▶ Selected excerpt:
++++

It is very accepted and common among Baptist and your Reformed “divines” to allow for several aspects or phases of justification. Please note again Goodwin, Hoornbeck, Ames, Macovius, Witsius, Hervey, Toplady, Traill, and Crisp among the others and Gill, Brine, Kiffin, Richardson, Hussey, Davis, Skepp, and Maurice among the Baptists. You do not have the historical grounds to limit justification to its objective and legal phase only. In distinguishing (1) the immanent act of God’s will in justification before the world began, (2) the legal payment for our righteousness on the cross by Jesus Christ, (3) the vital application of that legal justification to each elect at effectual calling, (4) the subjective experience in the conscience of the believer by faith, and (5) the final and formal declaration of the righteousness of the elect before the tribunal of God, there must be divisions made to avoid confusion; and historical theology has always allowed these distinctions. Why are you trying to remove them to slander my position? You betray your ignorance of this most apparent fact.
- There is the decretal or covenantal aspect. This happened before time.
- There is the legal and objective aspect. This happened at the cross.
- There is the vital and personal aspect. This happened to each elect at God’s appointed and approved time. See 1689.11.4 carefully on these three aspects that are logically and chronological PRIOR to the experiential justification by the believer's faith in Christ Jesus (1689.11.2)
- There is the evidential and practical aspect. Faith not only evidences (simple present tense) the justified state, but it is accounted (present passive) for righteousness, i.e. it is blessed of God to experience the blessings of one’s righteous standing with God through the righteousness of Christ imputed (simple past tense) when one was ungodly and in enmity against God, i.e. when one was a condemned dead child of wrath. Works of faith also evidence (simple present tense) the justified (simple past) state of a man. Faith in Christ justifies the believer in his conscience that he is indeed a child of God justified by the faith of Christ. My faith in Christ declares to others that I am a child of God. Both my faith and works demonstrate my justification by God’s free grace.
- And finally, there is public vindicatory aspect on the great day of wrath and revelation of the righteous judgment of God, Romans 2:1-10. This is still in the future.
Dr. Joel R. Beeke, a theologian no less reformed or scholarly than you, expounds the five-fold view of justification in his writings.
May the Lord grant you eyes to see the riches and the fullness of the Scriptures’ teaching on justification! There is an article in the ‘revered website’ [save your sarcasm, brother] on this subject. And the great Baptist writers Gill and others have also identified and described these distinct aspects of justification quite well. Don’t sink into the muck-hole tactic of dismissing them by smearing them with derogatory ‘hypercalvinistic label’ if you can't refute their views.
2b. The great divide lies here:
The Roman Catholicism insisted: legal justification is by both faith and works.
The ‘standard reformed’ says: legal justification is by faith alone.

++++

▶ Data extract:
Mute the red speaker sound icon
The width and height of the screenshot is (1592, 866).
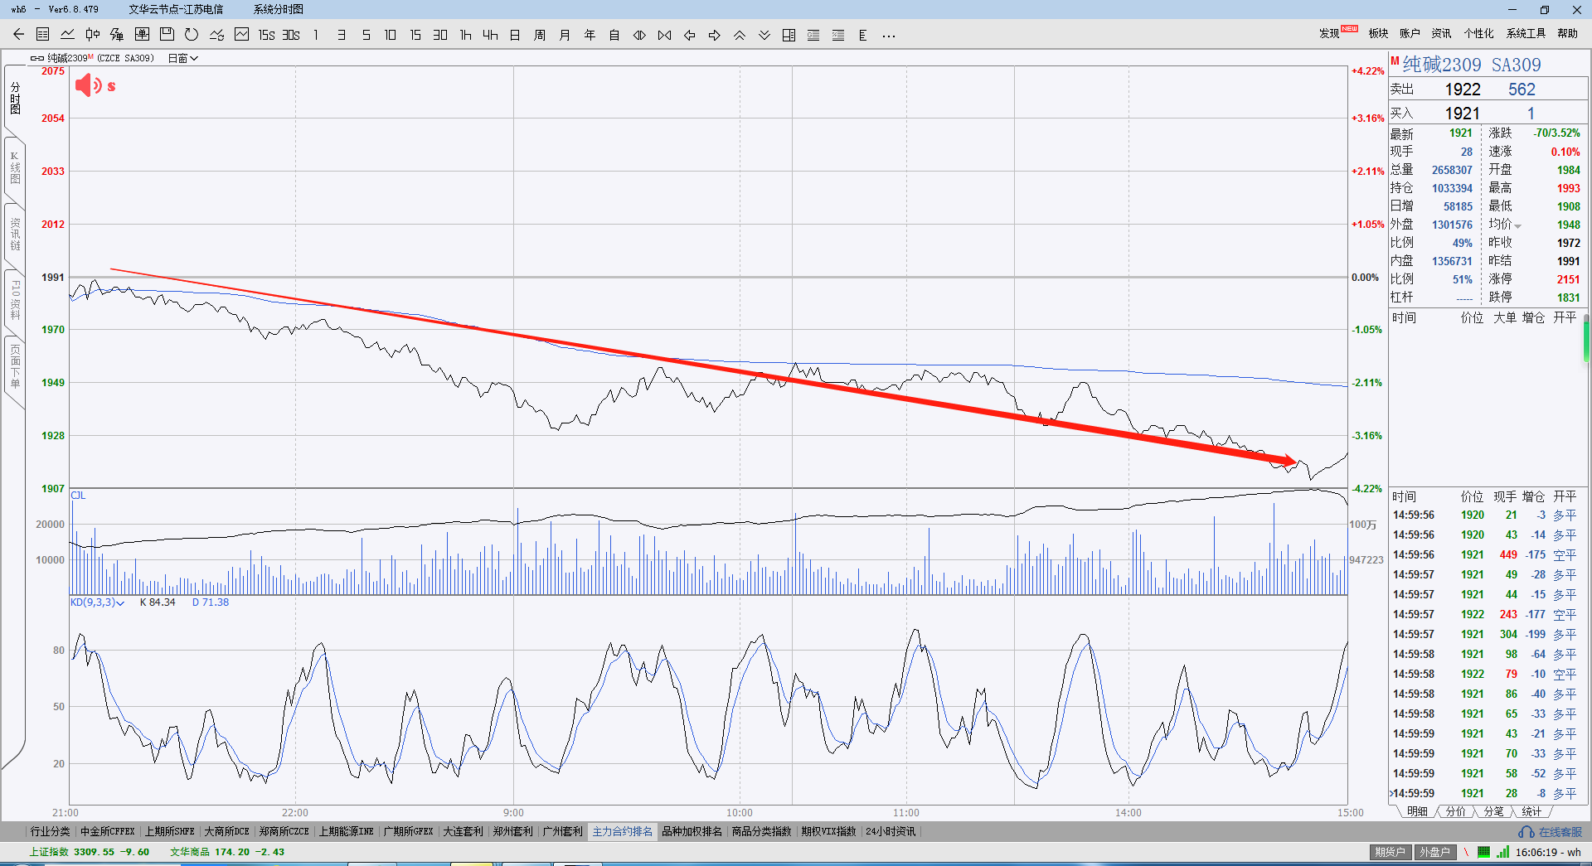[x=89, y=85]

++++

▶ Requests:
**A.** Please reproduce the passage on justification between "- There is the evidential" and "God’s free grace.", inclusive.
**B.** In the passage on justification, who is said to expound the five-fold view of justification in his writings?

▶ Written responses:
**A.**
- There is the evidential and practical aspect. Faith not only evidences (simple present tense) the justified state, but it is accounted (present passive) for righteousness, i.e. it is blessed of God to experience the blessings of one’s righteous standing with God through the righteousness of Christ imputed (simple past tense) when one was ungodly and in enmity against God, i.e. when one was a condemned dead child of wrath. Works of faith also evidence (simple present tense) the justified (simple past) state of a man. Faith in Christ justifies the believer in his conscience that he is indeed a child of God justified by the faith of Christ. My faith in Christ declares to others that I am a child of God. Both my faith and works demonstrate my justification by God’s free grace.

**B.** Dr. Joel R. Beeke